Jun 28 2021

Summer 2021: There's Much to Celebrate, But Don't Forget the Bug Spray and Sunscreen!

In a mid-June issue of The New York Times, readers were greeted with the type of banner-like headline usually reserved for momentous events like a presidential election or global calamity. "'A Momentous Day': New York and California Lift Most Virus Restrictions," the headline blared, announcing that two of the nation's more populated states had largely rolled back COVID-19-related restrictions, following the vaccination of more than 70 percent of adults.

As the Times' exuberant headline makes clear, there is much to celebrate this year. Americans who spent Summer 2020 largely tethered to their homes, unable to travel to favorite vacation destinations, attend summer camps, or enjoy other rites of summer, seem eager to make up for lost time.

Over the Memorial Day weekend, for example, the American Automobile Association (AAA) projected more than 37 million people would travel 50 miles or more from home, an increase of 60 percent from last year, when just 23 million traveled. Hotel rates and airfares have crept back up, as demand has surged, and the chief management officer for Xantera, the company that manages concessions and hotels for the U.S. National Park Service, reports "the pent-up demand is real."

But with this newfound joy of a return to summer fun comes the usual assortment of bumps, bruises, and other types of maladies that accompany outdoor activities.

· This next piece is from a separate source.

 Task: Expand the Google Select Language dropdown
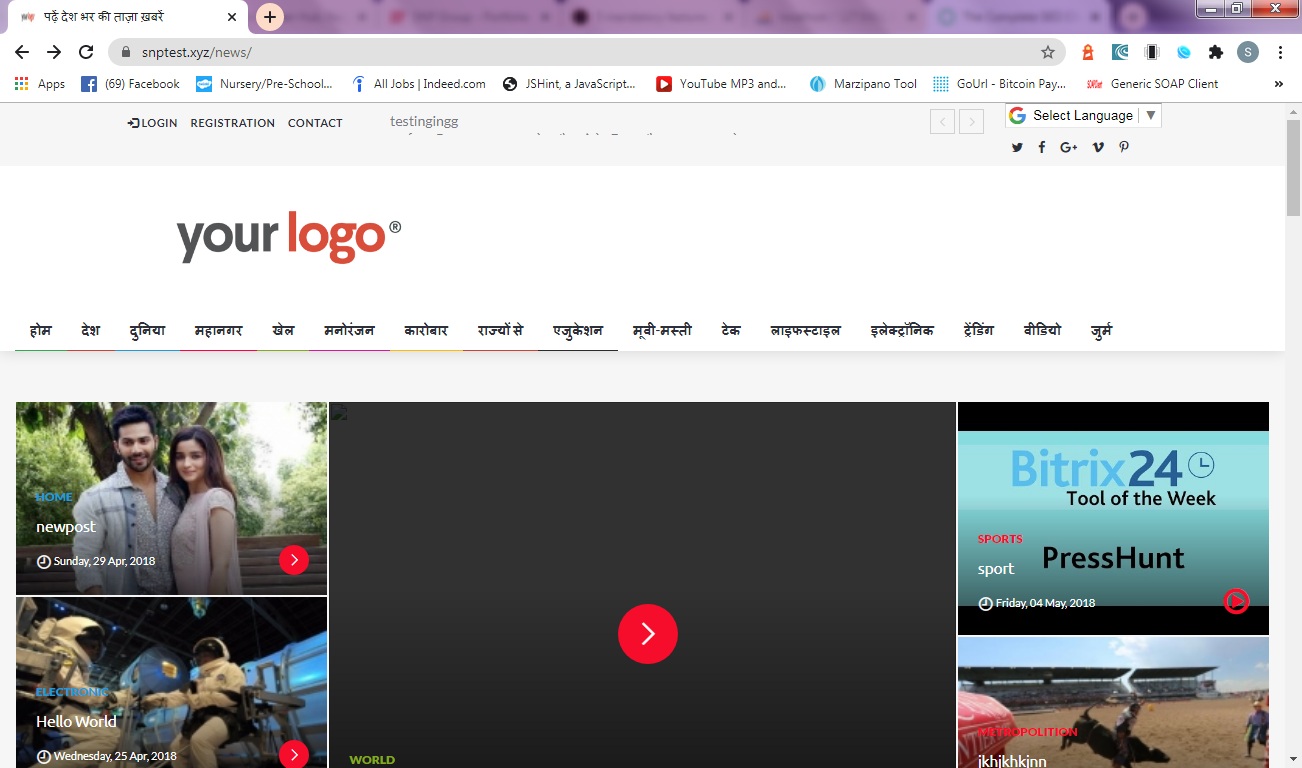(x=1082, y=115)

For pharmacists, this brings the need to ensure shelves are stocked with easily-accessible products including bug spray, sunscreen, aloe, antiseptics, and yes, cold medicine.

HealthMart Pharmacy, an affiliate of McKesson, compiled a list of six common summer illnesses that pharmacists should be prepared to address. That list includes:

  1. Summer Colds. Colds are no fun at any time of the year, but especially during the warm summer months. Although the viruses that cause summer colds may be different from their cold-weather cousins, the treatments are largely the same: Oral decongestants, fluids, oral anti-inflammatories, nasal saline rinses, throat lozenges, and plenty of tissues.
  2. Heat-related issues. McKesson reminds us that while excessive heat poses a risk to everyone (including animals), older people are especially vulnerable. Pharmacists have an important role to play by reminding elderly patients about the need to avoid the heat and the importance of staying hydrated. In addition, all patients can benefit from OTC products including fans, cooling body towels, misting devices, and of course, a freezer stocked with ice pops and ice cream treats.
  3. Asthma. Heat, humidity, pollen and weed allergens pose increased risks of attacks among asthma sufferers. Pharmacists can help by reminding people, especially younger patients, to follow their medication protocols and to always have their inhaler with them.
  4. Food poisoning. McKesson notes that foodborne illnesses spike during the summer months due to  the propensity of bacteria to multiply faster in warmer temperatures, and the difficulty of ensuring safe food handling in an outdoor environment. Pharmacies can help prevent a fun picnic from becoming a food catastrophe with sales of coolers, meat thermometers, and ice packs. In addition, towelettes, hand sanitizers, and paper towels can help keep hands and surfaces clean and sanitary.
  5. Insect bites and stings. While bug bites are certainly a rite of summer, certain insects pose dangerous, potentially life-threatening risks. This includes mosquitos that carry illnesses like West Nile virus, and deer ticks that carry Lyme disease and Rocky Mountain spotted fever. Pharmacists can help patients protect themselves by stocking a full range of insect repellants. In addition, products including calamine lotion, after-bite erasers, and camphophenique can make the resulting discomfort a but more manageable.
  6. Poison oak or ivy rash. Nothing ruins a summer hike or day in the garden like brushing up against a patch of poison ivy or poison oak. While the severity of a reaction depends on the amount of the plant's oil that transfers to an individual's skin, any resulting rash in unwelcome and unpleasant. A pharmacy can help by stocking plenty of over-the-counter hydrocortisone cream, calamine lotion, and oral antihistamines such as Benadryl. In addition, McKesson notes, a cool-water bath containing an oatmeal-based product like Aveeno can be helpful.

As Americans head to the great outdoors for summer fun, pharmacists will be ready with treatments and bandages! As always, PrimeRx™ will be hard at work, helping pharmacies manage their inventories, maintain patient records, and seamlessly record all transactions.